早稲田の理工を卒業して逓信省電気研究所に技師として働くという異色の経歴をもっている。
だがそのことは科学知識を駆使するのに役にたったのだ。彼の描く「探偵小説」はどちらかといえば科学小説といったほうがふさわしいのだが、当時まだそのジャンルがなかった。異色探偵作家と呼ばれた。そして、少年のために軍事科学冒険小説を書き始め、いっきに少年たちの心をつかみ人気作家となってゆく。戦前では「浮かぶ飛行島」や「太平洋魔城」、戦後は「謎の透明世界」「火星探検」「超人間X号」といった作品がある。
昭和11年生まれの大伴昌司は戦後まもなくこの海野十三の作品に出会い熱狂する。同世代の小松左京、筒井康隆らも海野のつよい影響を受けたと告白している。つまり、海野の小説はSFのはしりだったのだ。大伴の中に、海底要塞、地底都市のイメージにつよくこだわっていることは、彼の作品を仔細に見ていくと気がつく。その原イメージは海野十三によるところが大きいのではないだろうか。ここはこれから比較検討していかなくてはなるまい。

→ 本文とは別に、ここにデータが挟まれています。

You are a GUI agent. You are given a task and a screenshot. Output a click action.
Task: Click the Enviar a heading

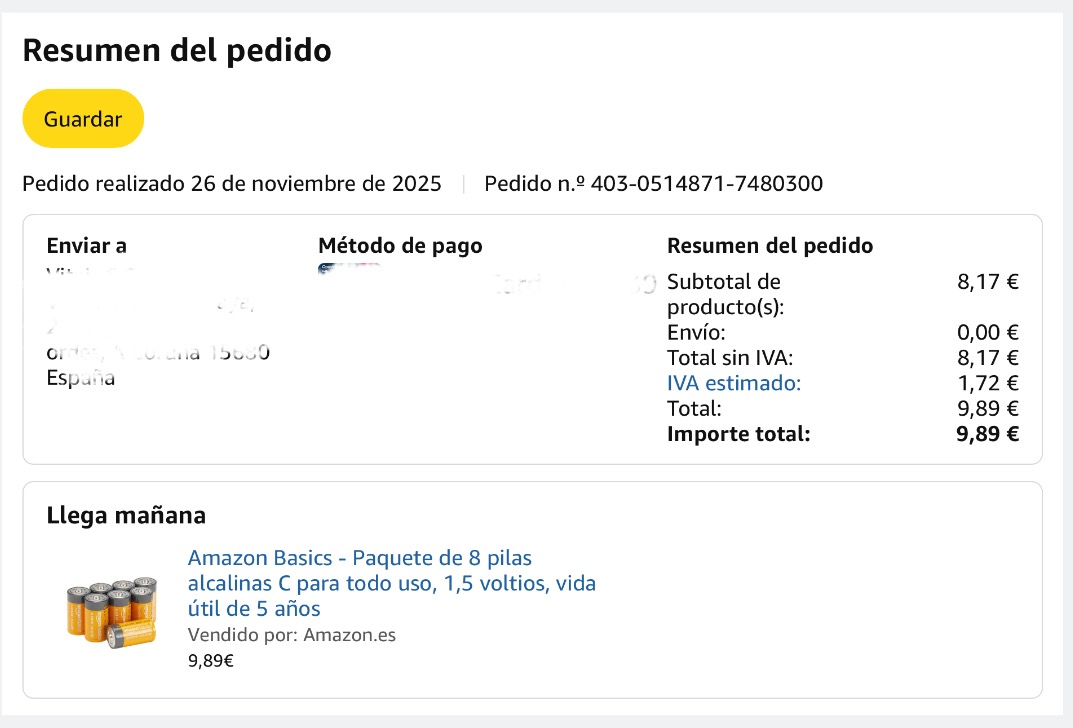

さて、若いころ結核を患った海野十三は日頃から「52歳までしか生きられない」と語っていて、実際昭和24年に52歳で死んだ。このエピソードは大伴の40歳までに死ぬという口癖を思い起こさせて興味深い。
実は、大伴は自分の家(これから怪獣館と呼ぶ)の棚に海野十三の短冊を飾っていた。大伴の死後、母の四至本アイさんの手によって大切に保管されている。アイさんの話によれば海野や南洋一郎の作品が収載された少年倶楽部を大伴が読みふけっていたそうだ。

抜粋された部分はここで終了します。